Para Woody Allen, as fronteiras entre cinema e realidade podem ser tão fluídas quanto juras de amor para sempre. E provou sua tese das formas mais variadas. Em A Rosa Púrpura do Cairo um ator entediado rompia a barreira da tela para encontrar uma fã deprimida que só encontrava alívio na sala escura. Já em Meia-noite em Paris, um roteirista transitava do século XXI aos anos 20 com a facilidade de quem compra um ticket de metrô.

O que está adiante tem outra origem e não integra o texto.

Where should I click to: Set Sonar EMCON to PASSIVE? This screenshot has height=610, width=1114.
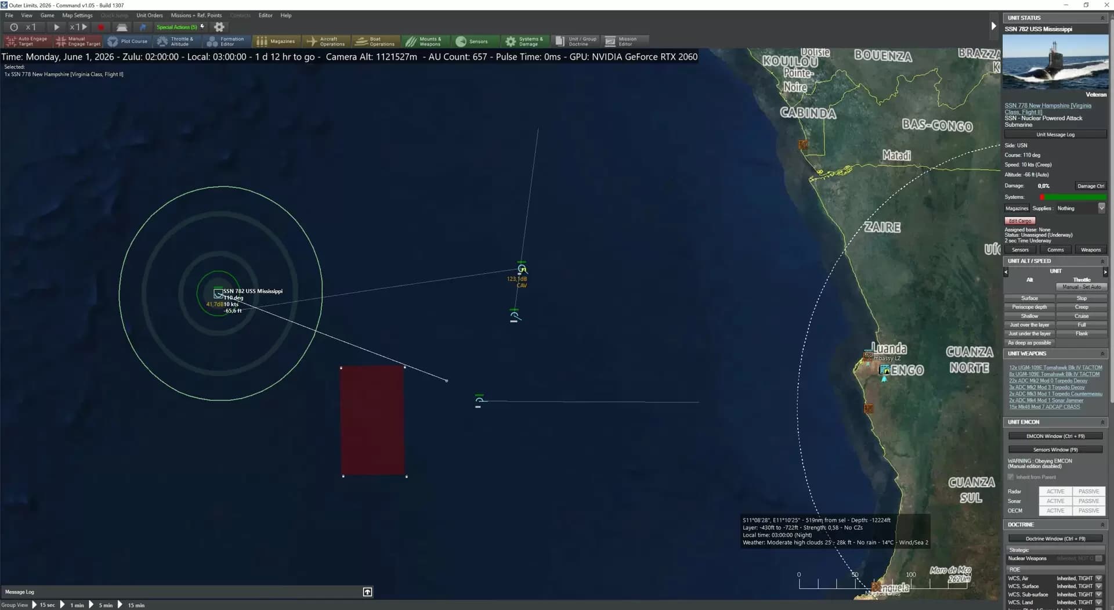tap(1088, 501)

Em Paris-Manhattan, a farmacêutica Alice (Alice Taglioni) é apaixonada desde a adolescência pelo maior nome da comédia americana, com quem estabeleceu uma linha direta a partir do pôster que mantém em seu quarto. Quando a barra pesa, a moça apela para o terapeuta de plantão, que lhe devolve a devoção com sábios conselhos existenciais. Na vida profissional, Alice mantém ao lado de medicamentos uma coleção de filmes do guru e não hesita em substituir antidepressivos por obras que considera mais eficazes para combater as aflições da alma.
Na vida real, Alice compartilha vários pontos de identificação com vida e obra do mito: família judia, ciúmes da irmã (como em Hannah e suas irmãs), a vivência de episódios burlescos como em Misterioso Assassinato em Manhattan ou Um assaltante bem trapalhão. A moça graciosa e delicada identifica-se, sobretudo, com os crônicos impasses afetivos destilados em sua longa filmografia. A entrada em cena do técnico em segurança Victor (o cantor francês Patrick Bruel) pode reverter esse quadro.

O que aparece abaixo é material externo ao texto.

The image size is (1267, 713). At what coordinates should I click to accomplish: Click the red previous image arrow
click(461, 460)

Em seu longa de estréia, a diretora-roteirista Sophie Lellouche assume o papel de tiete assumida do cineasta: utiliza a sua conhecida tipologia dos créditos iniciais, insere standards de jazz na trilha sonora e investe no tom coloquial de situações com potencial explosivo. Apesar de boa atuação do elenco, o filme padece de um ritmo vacilante. O resultado modesto é amenizado pela surpresa final para os fãs de Woody Allen, responsável, direta e indiretamente, pelos melhores momentos deste Paris-Manhattan em temperatura amena.